Droopy-moustachioed, tall-but-stooped, an eternal number-two: my Uncle Mustapha was not my Uncle Hanif. He was the head of the family now, the only one of his generation to survive the holocaust of 1965; but he gave me no help at all… I bearded him in his genealogy-filled study one bitter evening and explained-with proper solemnity and humble but resolute gestures-my historic mission to rescue the nation from her fate; but he sighed deeply and said, 'Listen, Saleem, what would you have me do? I keep you in my house; you eat my bread and do nothing-but that is all right, you are from my dead sister's house, and I must look after-so stay, rest, get well in yourself; then let us see. You want a clerkship or so, maybe it can be fixed; but leave these dreams of God-knows-what. Our country is in safe hands. Already Indiraji is making radical reforms-land reforms, tax structures, education, birth control-you can leave it to her and her sarkar.' Patronizing me, Padma! As if I were a foolish child! O the shame of it, the humiliating shame of being condescended to by dolts!

At every turn I am thwarted; a prophet in the wilderness, like Maslama, like ibn Sinan! No matter how I try, the desert is my lot. O vile unhelpfulness of lickspittle uncles! O fettering of ambitions by second-best toadying relatives! My uncle's rejection of my pleas for preferment had one grave effect: the more he praised his Indira, the more deeply I detested her. He was, in fact, preparing me for my return to the magicians' ghetto, and for… for her… the Widow.

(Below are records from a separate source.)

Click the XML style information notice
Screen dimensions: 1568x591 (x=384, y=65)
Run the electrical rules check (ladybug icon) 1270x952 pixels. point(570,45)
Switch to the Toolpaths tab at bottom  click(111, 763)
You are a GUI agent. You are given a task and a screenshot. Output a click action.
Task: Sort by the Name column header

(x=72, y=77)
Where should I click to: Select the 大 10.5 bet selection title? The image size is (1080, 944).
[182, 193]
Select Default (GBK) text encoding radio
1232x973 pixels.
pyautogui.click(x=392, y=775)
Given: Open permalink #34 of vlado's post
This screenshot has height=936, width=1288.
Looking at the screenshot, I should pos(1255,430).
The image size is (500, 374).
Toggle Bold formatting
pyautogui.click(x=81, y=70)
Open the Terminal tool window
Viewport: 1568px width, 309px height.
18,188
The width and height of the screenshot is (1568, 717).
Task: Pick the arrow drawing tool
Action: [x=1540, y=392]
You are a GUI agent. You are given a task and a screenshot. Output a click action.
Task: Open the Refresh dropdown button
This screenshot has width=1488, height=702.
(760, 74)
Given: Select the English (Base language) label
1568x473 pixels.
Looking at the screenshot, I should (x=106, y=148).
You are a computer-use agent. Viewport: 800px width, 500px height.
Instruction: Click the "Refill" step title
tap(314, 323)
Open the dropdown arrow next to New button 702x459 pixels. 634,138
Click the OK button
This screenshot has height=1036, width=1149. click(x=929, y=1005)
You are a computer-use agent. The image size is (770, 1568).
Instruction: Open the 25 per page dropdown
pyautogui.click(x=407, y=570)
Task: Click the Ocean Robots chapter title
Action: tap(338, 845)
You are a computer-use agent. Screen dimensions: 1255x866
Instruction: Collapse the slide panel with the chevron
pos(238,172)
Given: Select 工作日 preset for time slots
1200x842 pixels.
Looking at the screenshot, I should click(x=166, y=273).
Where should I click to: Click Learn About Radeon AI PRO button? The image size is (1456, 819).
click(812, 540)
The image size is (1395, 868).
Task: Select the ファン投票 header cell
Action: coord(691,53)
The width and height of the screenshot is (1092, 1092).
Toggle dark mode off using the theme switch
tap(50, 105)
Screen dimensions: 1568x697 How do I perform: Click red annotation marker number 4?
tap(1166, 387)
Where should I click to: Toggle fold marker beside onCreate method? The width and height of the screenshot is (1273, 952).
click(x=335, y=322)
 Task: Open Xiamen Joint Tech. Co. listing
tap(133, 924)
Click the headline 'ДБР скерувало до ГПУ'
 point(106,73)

Jealousy: that was it. The great jealousy of my mad aunt Sonia, dripping like poison into my uncle's ears, prevented him from doing a single thing to get me started on my chosen career. The great are eternally at the mercy of tiny men. And also: tiny madwomen.

On the four hundred and eighteenth day of my stay, there was a change in the atmosphere of the madhouse. Someone came to dinner: someone with a plump stomach, a tapering head covered with oily .curls and a mouth as fleshy as a woman's labia. I thought I recognized him from newspaper photographs. Turning to one of my sexless ageless faceless cousins, I inquired with interest, 'Isn't it, you know, Sanjay Gandhi?' But the pulverized creature was too annihilated to be capable of replying… was it wasn't it? I did not, at that time, know what I now set down: that certain high-ups in that extraordinary government (and also certain unelected sons of prime ministers) had acquired the power of replicating themselves… a few years later, there would be gangs of Sanjays all over India! No wonder that incredible dynasty wanted to impose birth control on the rest of us… so maybe it was, maybe it wasn't; but someone disappeared into my uncle's study with Mustapha Aziz; and that night-I sneaked a look-there was a locked black leather folder saying top secret and also project m.c.c.; and the next morning my uncle was looking at me differently, with fear almost, or with that special look of loathing which Civil Servants reserve for those who fall into official disfavour. I should have known then what was in store for me; but everything is simple with hindsight. Hindsight comes to me now, too late, now that I am finally consigned to the peripheries of history, now that the connections between my life and the nation's have broken for good and all… to avoid my uncle's inexplicable gaze, I went out into the garden; and saw Parvati-the-witch.